◆ Given records ◆
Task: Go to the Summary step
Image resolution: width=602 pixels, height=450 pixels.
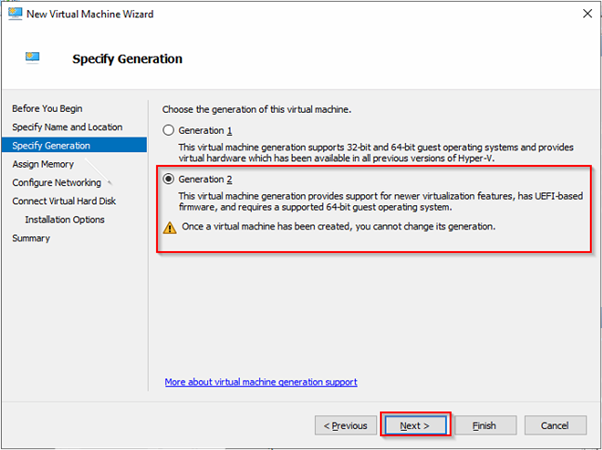Action: (31, 238)
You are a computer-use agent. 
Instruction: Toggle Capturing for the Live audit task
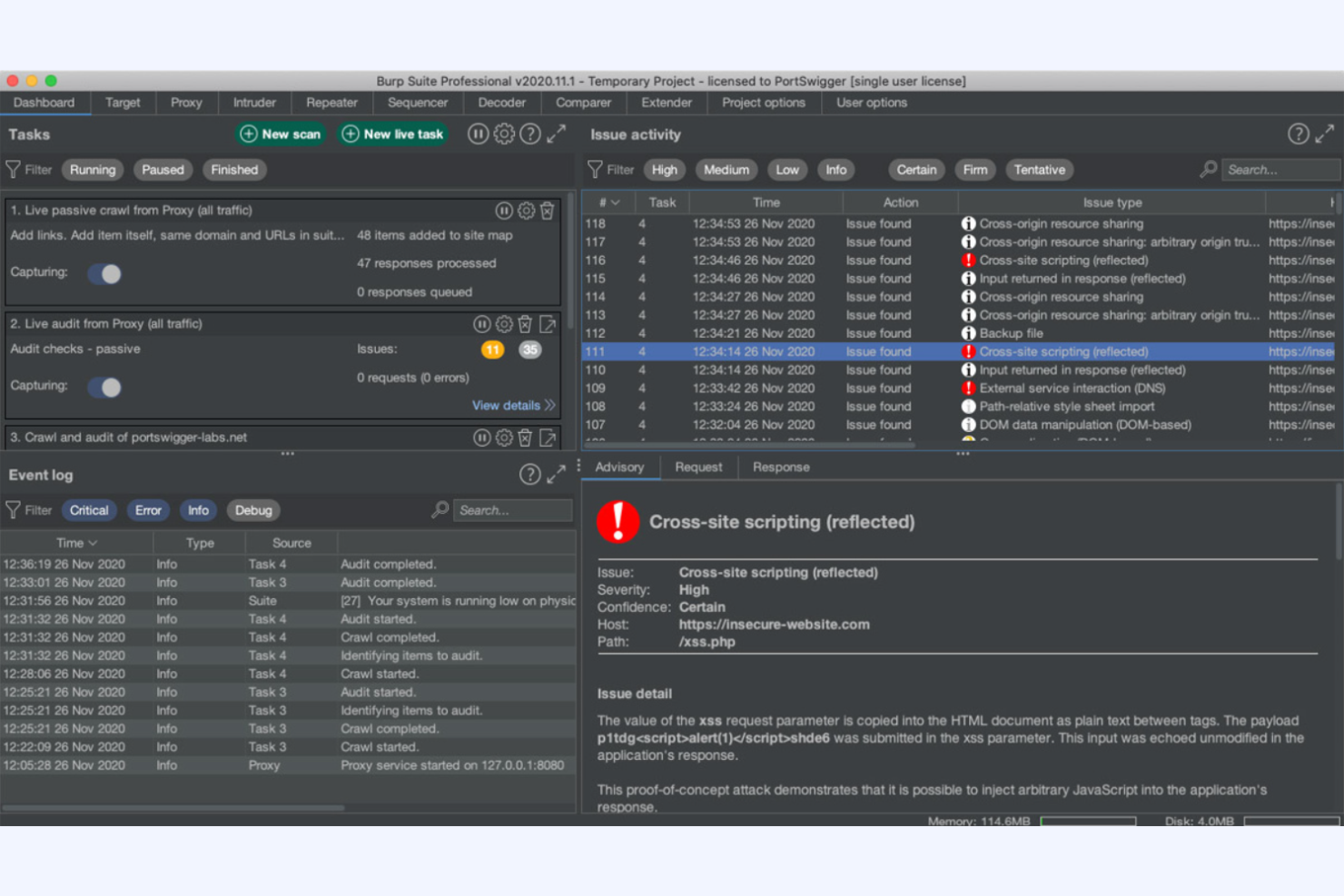click(104, 387)
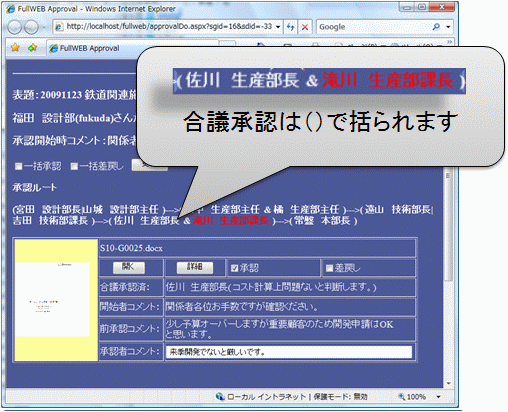Enable the 一括承認 checkbox
The width and height of the screenshot is (508, 412).
(19, 166)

◆ What you should do ◆
Set down, word for word, only the lines running from the line with "Image resolution: width=602" through the final line of the entries above, omitting all pictures.

◆ Finished task ◆
Image resolution: width=602 pixels, height=450 pixels.
Action: (31, 238)
You are a computer-use agent. 
Instruction: Toggle Capturing for the Live audit task
click(104, 387)
Enable the 一括承認 checkbox
The width and height of the screenshot is (508, 412).
(19, 166)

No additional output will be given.